= ROWS =

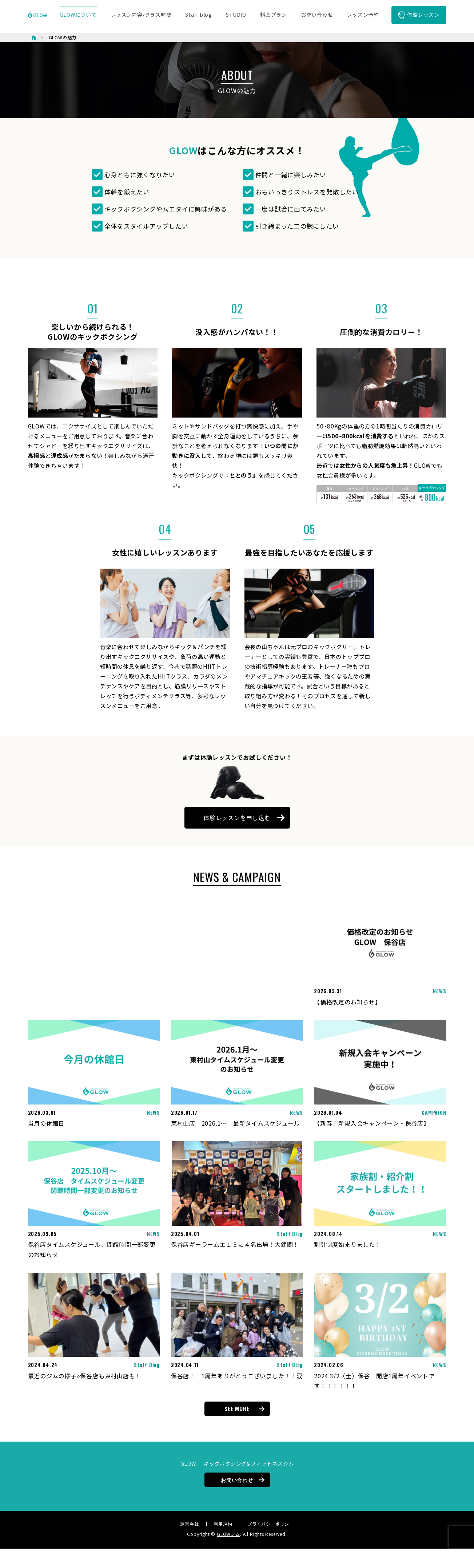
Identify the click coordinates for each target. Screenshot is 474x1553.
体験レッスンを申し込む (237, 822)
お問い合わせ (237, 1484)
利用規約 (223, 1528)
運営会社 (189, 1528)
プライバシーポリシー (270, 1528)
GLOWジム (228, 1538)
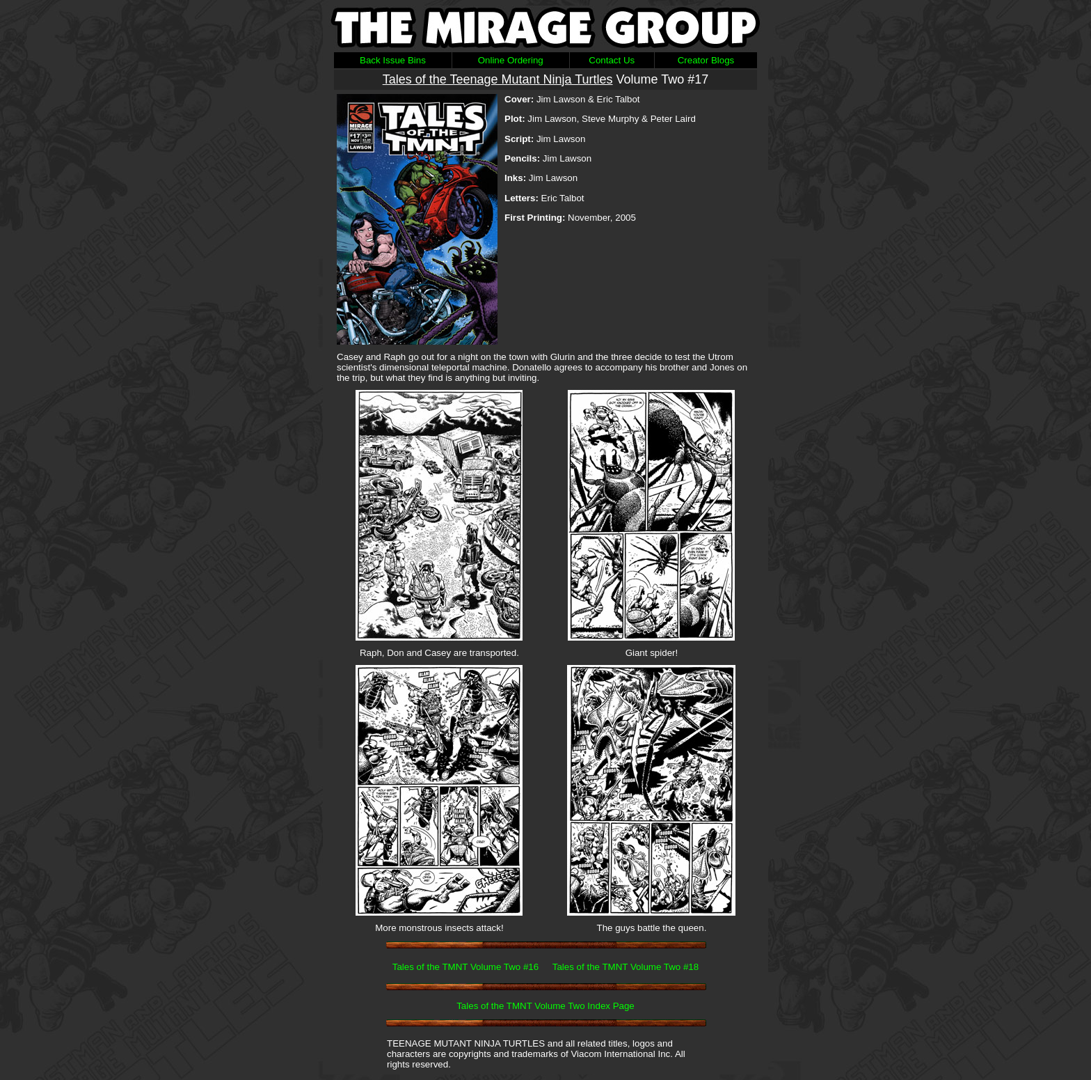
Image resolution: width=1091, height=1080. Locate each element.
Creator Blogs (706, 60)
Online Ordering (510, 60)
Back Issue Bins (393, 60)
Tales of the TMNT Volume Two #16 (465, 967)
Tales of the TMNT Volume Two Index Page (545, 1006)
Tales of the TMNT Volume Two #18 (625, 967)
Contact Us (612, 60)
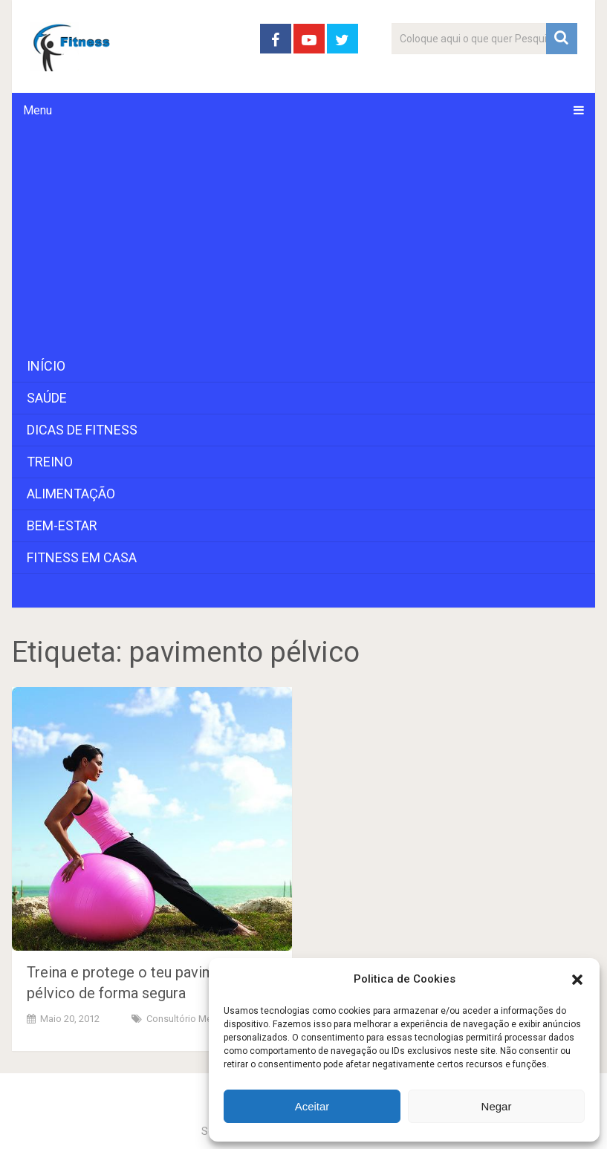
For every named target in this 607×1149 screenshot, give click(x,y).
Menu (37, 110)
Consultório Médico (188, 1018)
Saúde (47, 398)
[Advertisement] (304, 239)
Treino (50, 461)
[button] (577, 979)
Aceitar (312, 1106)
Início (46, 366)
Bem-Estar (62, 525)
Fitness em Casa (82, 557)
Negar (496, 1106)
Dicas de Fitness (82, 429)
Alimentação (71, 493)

...

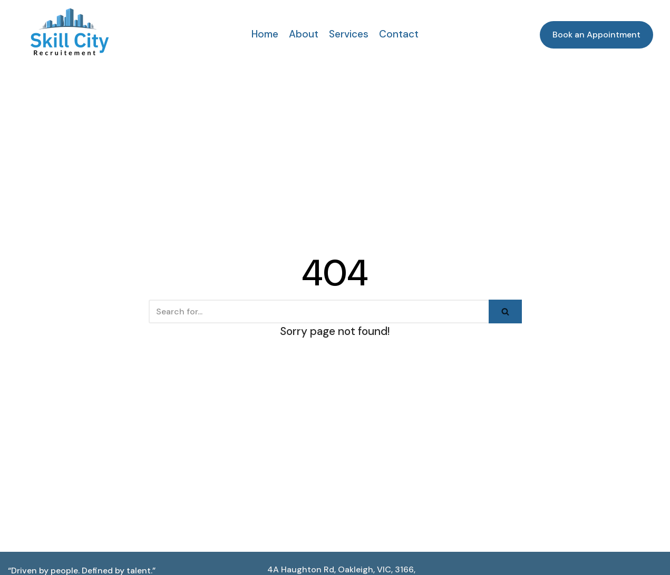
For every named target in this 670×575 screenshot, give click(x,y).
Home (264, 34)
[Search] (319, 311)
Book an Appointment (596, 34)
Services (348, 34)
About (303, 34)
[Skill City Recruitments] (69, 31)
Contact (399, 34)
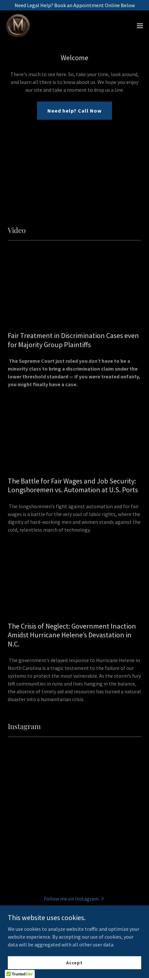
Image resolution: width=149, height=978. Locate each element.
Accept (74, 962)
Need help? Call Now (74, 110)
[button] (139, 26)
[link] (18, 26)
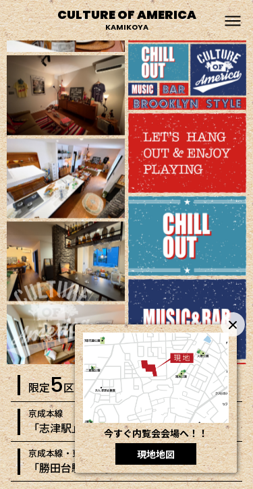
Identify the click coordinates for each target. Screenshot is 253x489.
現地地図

= WRITTEN TASK =
Can you rewrite the material starting at the line containing "For every named target in this 670×575" and ending at the line containing "[link] (18, 26)", with "Book an Appointment" swapped for "Schedule a Visit" and nothing else changed? Leave the pictures out.

= SOLUTION TO THIS TASK =
For every named target in this 670×575 screenshot, give click(x,y).
Home (264, 34)
[Search] (319, 311)
Schedule a Visit (596, 34)
Services (348, 34)
About (303, 34)
[Skill City Recruitments] (69, 31)
Contact (399, 34)
Image resolution: width=149, height=978. Locate each element.
Accept (74, 962)
Need help? Call Now (74, 110)
[button] (139, 26)
[link] (18, 26)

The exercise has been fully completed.